GORDIS : Je pense que l’argent intelligent est qu’Israël va investir dans Rafah. Il reste apparemment six bataillons au Hamas, dont quatre, pensons-nous, à Rafah. Nous savons que mercredi dernier, le chef d'état-major de Tsahal était au Caire. C'est assez ironique, car la Pâque est la fête que les Juifs célèbrent en quittant l'Égypte et en se rendant à la terre promise, et le chef d'état-major de l'armée israélienne a quitté la terre promise et est retourné en Égypte à la Pâque, mais il était clairement là pour le pour transmettre un message en personne. Je pense que l'argent intelligent est que Rafah va être envahie, nous allons essayer de faire des dégâts. Alors, je suppose que la patience internationale face à l’action militaire d’Israël à Gaza va prendre fin. Je suppose qu’Israël se retirera. Et nous lancerons ensuite, vous savez, des attaques localisées contre les personnes que nous trouverons, quelle que soit la manière dont nous les trouvons. Ensuite, bien sûr, il y a toute la question du Nord. Je veux dire, vous savez, le Hezbollah a en quelque sorte mis notre patience à l’épreuve depuis octobre, mi-octobre, une semaine ou deux après. Je ne vois donc pas comment Israël pourrait mettre un terme à cette situation sans au moins éliminer ces quatre bataillons et entreprendre ensuite quelque chose de majeur au Liban. Mais à quoi cela ressemble, étant donné que je ne suis évidemment impliqué dans aucune de ces conversations, c'est très difficile pour moi de l'imaginer.

REICHARD : Une dernière question, étant donné que vous êtes diplômé de l’Université de Columbia : que pensez-vous des manifestations qui s’y déroulent actuellement ?

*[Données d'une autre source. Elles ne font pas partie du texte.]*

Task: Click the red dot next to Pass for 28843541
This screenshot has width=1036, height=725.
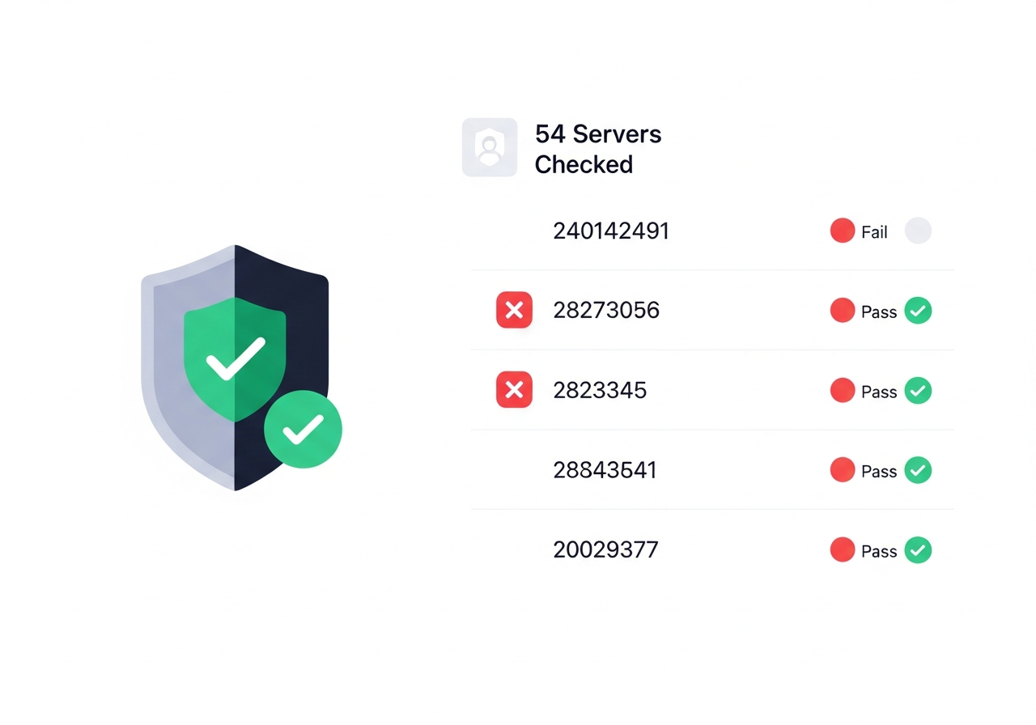Action: point(842,470)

GORDIS : Vous savez, Mary, j'ai adoré mes années à Columbia, j'y étais à la fin des années 70, au début des années 80, j'ai vécu une expérience intellectuelle, sociale et culturelle incroyablement merveilleuse. Et c'était vraiment, c'était vraiment génial. Je regarde cela maintenant, le cœur brisé et franchement enragé, parce que je sais que s'il y avait des tentes dressées là-bas, et que les gens disaient quelque chose sur les Afro-Américains qu'ils disent sur les Juifs, vous savez, « Brûlez Tel-Aviv jusqu'au sol,» ou « Le 7 octobre n'arrivera pas une, ni deux, ni dix fois, mais mille fois », ce qui signifie que nous allons tuer des Juifs. Et c'est ce qu'ils disent. Mais si nous disions cela des gays et des lesbiennes, s’ils disaient cela des Afro-Américains, s’ils disaient cela des Asiatiques ou de n’importe qui d’autre, l’université aurait démoli cela il y a une semaine. Mais ce sont des juifs. Et on peut s'en sortir avec beaucoup de choses quand on parle des Juifs. Et je reviens juste à Mary, si vous me donnez une seconde, je reviendrai à la table du Seder. Le Seder au début de la Haggadah, nous disons aussi que « À chaque génération, ils se lèvent contre nous pour nous détruire ainsi que le Saint, béni soit-il, il nous sauve et nous apporte le salut. » Et je dois dire que j'ai la soixantaine, je dis que chaque année depuis 60 ans, j'ai dit oui, ils viennent toujours et nous détruisent. Mais j’ai grandi dans un monde où on ne faisait plus ça. Israël était en sécurité et inattaquable. Les Juifs américains vivaient une vie incroyablement sûre, merveilleuse et acceptée. Et tout d’un coup, cette année, avec la table du Seder, c’était très, très poignant et déchirant. Les Juifs se battent donc ici pour leur vie physique. Et je pense que les Juifs américains se battent pour le genre de vie juive américaine confiante, sûre et acceptée dans laquelle j’ai grandi en tant que juif américain, tenant pour acquis ce que je n’aurais pas dû tenir pour acquis. C'est une période incroyablement triste pour le peuple juif qui nous rappelle les Juifs d'Allemagne de 1938-1939, ayant atteint le sommet de toutes ces lettres sociales et professionnelles. Et puis, bien sûr, en une demi-douzaine d’années, ils étaient tous morts. Je ne pense pas que ce soit ce qui va se passer en Amérique. Mais je pense que quelque chose de très profond a changé en Amérique pour les Juifs. Et à quoi cela ressemble, nous ne le savons pas, mais c'est une période très, très triste là aussi.

REICHARD : Daniel Gordis est un Koret Distinguished Fellow du Shalem College de Jérusalem et auteur de plus de treize livres, dont beaucoup sur Israël.

Daniel, merci beaucoup pour votre temps. Soyez prudent.

GORDIS : Mary, c'est un honneur. Merci de me recevoir! Tous mes vœux.